レジ前の平台に2冊並べて展示する(紀伊国屋書店大手町ビル店)

本はリスキリングのちょっとした手がかりになる。NIKKEIリスキリングでは、ビジネス街の書店をめぐりながら、その時々のその街の売れ筋本をウオッチし、本探し・本選びの材料を提供していく。今回取り上げる書店は定点観測している紀伊国屋書店大手町ビル店だ。来店客こそかなり戻ってきたが、ビジネス書の売れゆきは話題の新刊に恵まれないこともあって、回復の勢いに欠く。

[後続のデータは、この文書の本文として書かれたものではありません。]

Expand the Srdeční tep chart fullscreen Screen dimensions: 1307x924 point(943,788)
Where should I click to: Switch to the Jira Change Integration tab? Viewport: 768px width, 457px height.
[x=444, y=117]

そんな中、書店員が注目するのは、ベストセラー『スマホ脳』の著者が脳と運動の関係をさまざまな科学研究をもとに解き明かした脳科学の本だった。

■『一流の頭脳』を加筆・再編集

その本はアンデシュ・ハンセン『運動脳』(御舩由美子訳、サンマーク出版)。ハンセン氏はスウェーデンの精神科医で、一般向けに医学研究や医薬品に関する情報を新聞や雑誌、テレビなどメディアを通じてわかりやすく発信し、特にテレビの科学番組の出演者として有名だという。日本では累計60万部を超えた2021年のベストセラー『スマホ脳』(新潮新書)の著者といえば、なんとなく知っている人もいるだろう。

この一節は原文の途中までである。